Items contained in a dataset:
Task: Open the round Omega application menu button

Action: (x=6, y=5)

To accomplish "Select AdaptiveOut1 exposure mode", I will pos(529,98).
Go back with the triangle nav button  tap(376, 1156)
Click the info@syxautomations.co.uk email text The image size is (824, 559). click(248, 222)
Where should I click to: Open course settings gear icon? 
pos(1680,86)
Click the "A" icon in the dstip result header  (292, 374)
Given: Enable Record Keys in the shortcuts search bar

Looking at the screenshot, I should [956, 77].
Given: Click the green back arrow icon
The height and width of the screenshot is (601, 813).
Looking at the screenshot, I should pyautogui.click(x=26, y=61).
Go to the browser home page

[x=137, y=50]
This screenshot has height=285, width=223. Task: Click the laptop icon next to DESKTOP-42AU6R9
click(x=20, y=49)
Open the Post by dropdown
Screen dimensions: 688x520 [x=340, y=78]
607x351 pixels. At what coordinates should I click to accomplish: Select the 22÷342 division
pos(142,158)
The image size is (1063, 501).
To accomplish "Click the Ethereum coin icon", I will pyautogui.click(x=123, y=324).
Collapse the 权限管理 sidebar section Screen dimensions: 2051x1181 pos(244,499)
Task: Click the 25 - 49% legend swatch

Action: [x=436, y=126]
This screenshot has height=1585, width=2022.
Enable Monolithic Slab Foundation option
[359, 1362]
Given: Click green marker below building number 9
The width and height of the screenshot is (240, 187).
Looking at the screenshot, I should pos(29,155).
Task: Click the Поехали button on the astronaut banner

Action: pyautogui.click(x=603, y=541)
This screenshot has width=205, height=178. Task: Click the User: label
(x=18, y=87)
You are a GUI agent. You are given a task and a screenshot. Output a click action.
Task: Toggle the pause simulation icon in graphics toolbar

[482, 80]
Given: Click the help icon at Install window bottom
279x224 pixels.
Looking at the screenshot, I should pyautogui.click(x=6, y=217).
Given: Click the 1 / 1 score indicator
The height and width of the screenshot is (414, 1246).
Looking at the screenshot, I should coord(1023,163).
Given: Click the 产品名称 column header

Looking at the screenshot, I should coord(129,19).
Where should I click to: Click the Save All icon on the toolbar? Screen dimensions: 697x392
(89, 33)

> Exercise goal:
List every line in the items above that contains the word "button". Only matches in the same case count.

> Solution for this problem:
Task: Open the round Omega application menu button
Go back with the triangle nav button  tap(376, 1156)
Task: Click the Поехали button on the astronaut banner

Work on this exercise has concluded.